More than 10,000 lives were lost in natural disasters in 2018 and 61.7 million people affected, a UN report said.
The report published by the Centre for Research on the Epidemiology of Disasters (CRED) last week analysed 281 such events.
Mami Mizutori, special representative of the secretary-general for disaster risk reduction, said: "No part of the globe was spared from the impact of extreme weather events last year. Examined floods, droughts, storms and wildfires affected 57.3 million people, underlining once more that if we want to reduce disaster losses, then we must improve how we manage disaster risk."
According to the report, India, the Philippines and China are the countries that were most affected by natural disasters, while Indonesia, India and Guatemala are the countries with the highest number of casualties.

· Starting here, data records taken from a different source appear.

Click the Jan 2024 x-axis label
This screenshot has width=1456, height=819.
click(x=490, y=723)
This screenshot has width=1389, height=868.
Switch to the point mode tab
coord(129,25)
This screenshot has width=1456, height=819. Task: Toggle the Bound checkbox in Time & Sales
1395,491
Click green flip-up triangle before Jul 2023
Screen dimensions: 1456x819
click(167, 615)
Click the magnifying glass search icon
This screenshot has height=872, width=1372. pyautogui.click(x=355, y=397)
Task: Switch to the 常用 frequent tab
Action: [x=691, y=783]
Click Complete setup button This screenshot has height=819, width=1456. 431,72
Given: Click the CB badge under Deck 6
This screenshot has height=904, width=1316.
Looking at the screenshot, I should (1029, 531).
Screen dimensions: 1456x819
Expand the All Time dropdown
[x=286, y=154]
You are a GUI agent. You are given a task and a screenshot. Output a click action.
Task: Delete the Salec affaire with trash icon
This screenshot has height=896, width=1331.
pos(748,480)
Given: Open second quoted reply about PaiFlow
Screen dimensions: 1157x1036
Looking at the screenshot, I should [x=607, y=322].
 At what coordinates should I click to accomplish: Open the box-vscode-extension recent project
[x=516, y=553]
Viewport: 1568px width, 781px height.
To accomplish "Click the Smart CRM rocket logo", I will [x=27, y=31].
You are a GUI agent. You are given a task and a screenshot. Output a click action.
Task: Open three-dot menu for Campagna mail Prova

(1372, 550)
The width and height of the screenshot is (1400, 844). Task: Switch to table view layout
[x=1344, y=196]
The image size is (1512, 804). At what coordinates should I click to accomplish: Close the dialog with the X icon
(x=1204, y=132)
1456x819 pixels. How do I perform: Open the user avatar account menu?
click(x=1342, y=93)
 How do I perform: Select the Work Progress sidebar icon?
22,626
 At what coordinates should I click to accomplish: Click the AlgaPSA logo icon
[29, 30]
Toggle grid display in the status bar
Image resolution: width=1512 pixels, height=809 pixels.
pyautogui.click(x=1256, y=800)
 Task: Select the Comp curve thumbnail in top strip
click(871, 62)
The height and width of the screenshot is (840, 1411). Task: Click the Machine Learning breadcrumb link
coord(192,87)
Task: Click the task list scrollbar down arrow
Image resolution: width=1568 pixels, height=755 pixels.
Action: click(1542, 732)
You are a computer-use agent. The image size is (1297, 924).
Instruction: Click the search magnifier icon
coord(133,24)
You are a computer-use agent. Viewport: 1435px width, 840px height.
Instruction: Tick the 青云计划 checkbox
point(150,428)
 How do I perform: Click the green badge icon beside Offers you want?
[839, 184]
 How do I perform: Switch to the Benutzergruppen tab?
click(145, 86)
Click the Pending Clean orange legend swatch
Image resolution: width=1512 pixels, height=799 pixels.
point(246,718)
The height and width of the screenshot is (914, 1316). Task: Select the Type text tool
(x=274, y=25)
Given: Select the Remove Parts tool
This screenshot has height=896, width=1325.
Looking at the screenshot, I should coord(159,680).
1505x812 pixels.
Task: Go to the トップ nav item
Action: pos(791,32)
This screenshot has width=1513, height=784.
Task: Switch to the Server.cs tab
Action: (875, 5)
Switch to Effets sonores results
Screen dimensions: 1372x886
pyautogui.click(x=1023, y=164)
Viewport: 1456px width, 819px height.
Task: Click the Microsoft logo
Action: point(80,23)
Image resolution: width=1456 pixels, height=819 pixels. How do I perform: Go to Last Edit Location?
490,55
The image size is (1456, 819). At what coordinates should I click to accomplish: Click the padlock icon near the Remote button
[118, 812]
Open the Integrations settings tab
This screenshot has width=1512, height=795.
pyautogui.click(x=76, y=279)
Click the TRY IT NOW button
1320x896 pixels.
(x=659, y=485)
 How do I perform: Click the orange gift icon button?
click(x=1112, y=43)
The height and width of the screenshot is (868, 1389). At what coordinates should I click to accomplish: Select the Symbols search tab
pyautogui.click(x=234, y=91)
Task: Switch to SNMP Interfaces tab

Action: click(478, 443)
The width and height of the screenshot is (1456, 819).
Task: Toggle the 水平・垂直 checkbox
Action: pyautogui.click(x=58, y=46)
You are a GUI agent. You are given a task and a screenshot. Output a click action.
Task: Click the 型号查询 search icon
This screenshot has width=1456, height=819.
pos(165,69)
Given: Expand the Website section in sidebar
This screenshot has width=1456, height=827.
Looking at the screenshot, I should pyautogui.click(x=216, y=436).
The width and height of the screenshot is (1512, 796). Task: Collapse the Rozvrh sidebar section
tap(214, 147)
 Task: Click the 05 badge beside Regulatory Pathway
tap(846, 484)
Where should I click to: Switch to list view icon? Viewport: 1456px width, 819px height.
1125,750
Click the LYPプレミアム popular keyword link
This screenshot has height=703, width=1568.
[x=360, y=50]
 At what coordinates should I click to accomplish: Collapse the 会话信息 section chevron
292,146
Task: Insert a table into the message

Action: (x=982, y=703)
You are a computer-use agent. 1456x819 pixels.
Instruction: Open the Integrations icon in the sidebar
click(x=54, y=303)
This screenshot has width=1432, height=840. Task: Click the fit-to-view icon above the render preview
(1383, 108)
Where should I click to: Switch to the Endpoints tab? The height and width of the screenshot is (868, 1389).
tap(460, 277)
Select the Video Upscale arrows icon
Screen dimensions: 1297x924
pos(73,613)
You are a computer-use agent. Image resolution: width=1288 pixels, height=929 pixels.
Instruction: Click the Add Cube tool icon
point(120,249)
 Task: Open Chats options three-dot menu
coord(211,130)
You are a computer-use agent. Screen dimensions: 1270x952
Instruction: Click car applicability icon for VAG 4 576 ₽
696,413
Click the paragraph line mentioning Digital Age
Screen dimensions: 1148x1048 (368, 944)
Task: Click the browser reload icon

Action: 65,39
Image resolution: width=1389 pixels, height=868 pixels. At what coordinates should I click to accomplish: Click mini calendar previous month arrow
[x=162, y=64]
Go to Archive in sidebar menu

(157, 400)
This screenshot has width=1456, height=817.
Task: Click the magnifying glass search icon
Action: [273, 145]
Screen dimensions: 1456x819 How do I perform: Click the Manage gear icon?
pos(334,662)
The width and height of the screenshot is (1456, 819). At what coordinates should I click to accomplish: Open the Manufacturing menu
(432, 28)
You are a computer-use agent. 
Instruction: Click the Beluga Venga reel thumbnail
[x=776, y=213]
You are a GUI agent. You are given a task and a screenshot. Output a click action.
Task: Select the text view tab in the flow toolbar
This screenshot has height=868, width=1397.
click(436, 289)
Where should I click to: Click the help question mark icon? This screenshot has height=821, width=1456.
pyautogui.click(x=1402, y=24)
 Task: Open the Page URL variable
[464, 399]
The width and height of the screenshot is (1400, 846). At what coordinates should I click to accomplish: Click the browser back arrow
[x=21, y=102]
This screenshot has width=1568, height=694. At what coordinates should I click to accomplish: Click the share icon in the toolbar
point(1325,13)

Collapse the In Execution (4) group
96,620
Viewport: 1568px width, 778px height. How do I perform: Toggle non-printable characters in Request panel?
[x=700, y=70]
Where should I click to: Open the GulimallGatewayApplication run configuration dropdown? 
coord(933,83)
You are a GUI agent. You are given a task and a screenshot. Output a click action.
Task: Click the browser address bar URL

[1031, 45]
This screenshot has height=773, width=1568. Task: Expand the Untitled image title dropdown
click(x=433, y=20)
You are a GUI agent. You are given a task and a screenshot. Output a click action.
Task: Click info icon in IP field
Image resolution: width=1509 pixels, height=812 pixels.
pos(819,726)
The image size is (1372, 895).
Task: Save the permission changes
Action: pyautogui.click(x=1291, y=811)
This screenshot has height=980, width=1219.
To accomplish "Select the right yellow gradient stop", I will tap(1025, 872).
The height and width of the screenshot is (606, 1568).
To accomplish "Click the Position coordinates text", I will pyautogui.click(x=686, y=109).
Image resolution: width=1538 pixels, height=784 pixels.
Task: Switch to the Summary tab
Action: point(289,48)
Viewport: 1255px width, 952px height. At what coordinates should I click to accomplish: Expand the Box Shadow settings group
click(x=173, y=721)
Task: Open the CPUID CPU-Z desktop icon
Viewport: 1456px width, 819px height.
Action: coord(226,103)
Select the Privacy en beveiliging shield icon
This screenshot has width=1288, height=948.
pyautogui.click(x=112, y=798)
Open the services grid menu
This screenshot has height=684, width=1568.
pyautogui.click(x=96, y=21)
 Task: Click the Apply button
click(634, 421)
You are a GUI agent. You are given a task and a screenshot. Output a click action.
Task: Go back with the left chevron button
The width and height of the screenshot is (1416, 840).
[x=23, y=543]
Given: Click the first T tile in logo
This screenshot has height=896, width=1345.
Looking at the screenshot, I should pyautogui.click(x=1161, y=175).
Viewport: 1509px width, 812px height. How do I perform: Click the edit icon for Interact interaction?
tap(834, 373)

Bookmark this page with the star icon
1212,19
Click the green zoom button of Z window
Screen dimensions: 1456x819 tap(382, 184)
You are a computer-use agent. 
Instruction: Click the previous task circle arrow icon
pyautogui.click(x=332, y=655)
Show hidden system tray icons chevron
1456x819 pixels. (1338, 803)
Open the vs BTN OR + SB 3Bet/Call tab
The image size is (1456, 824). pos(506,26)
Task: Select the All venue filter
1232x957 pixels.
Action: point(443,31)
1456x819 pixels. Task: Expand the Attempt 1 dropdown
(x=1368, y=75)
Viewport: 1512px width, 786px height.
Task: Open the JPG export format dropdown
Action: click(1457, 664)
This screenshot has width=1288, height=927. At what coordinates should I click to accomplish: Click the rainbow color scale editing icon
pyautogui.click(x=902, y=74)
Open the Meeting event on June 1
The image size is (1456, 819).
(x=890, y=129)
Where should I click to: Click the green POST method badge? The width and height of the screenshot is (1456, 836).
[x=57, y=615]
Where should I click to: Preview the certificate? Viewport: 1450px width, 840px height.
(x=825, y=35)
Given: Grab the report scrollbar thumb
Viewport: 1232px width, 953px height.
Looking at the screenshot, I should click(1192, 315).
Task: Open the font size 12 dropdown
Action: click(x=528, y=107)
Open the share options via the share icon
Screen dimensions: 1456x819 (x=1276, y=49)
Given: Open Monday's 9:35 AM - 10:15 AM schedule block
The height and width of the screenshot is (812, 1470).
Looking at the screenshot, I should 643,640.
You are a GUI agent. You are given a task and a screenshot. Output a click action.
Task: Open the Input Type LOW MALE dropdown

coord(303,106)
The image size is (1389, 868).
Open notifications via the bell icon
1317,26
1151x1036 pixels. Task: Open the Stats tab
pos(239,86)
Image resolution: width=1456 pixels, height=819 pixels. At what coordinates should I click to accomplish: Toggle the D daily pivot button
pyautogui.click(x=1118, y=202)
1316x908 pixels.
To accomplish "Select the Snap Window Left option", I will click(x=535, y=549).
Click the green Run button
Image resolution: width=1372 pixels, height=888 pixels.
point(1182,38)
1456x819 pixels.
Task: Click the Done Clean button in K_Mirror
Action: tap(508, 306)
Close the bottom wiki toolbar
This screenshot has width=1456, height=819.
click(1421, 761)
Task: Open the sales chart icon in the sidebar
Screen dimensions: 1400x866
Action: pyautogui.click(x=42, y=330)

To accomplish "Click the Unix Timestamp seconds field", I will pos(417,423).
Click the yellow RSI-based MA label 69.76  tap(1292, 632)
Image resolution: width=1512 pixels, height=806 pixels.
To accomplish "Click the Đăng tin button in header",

The lives of 3.4 million people were affected by earthquakes, tsunamis and volcanic activity. In Indonesia, 4,417 people died in natural disasters. In Guatemala this figure was 425 and in Papua New Guinea 145.
According to the report, 4,321 people died in earthquakes across the world in 2018.
It is reported that floods affected 35.4 million people last year, including 23 million people in Kerala, India.
Floods in various parts of the world, particularly in India, Japan, Nigeria and North Korea claimed 2,859 lives.
Storms affected 12.8 million people last year and caused 1,593 deaths.
The report also included forest fires in Europe and North America. Due to forest fires last year 247 people lost their lives worldwide. The deadliest forest fires of 2018 were recorded in Greece (126) and in the U.S. (88).
The report added 9.3 million people were affected by drought worldwide. Most of them occurred in Kenya, Afghanistan and Central America.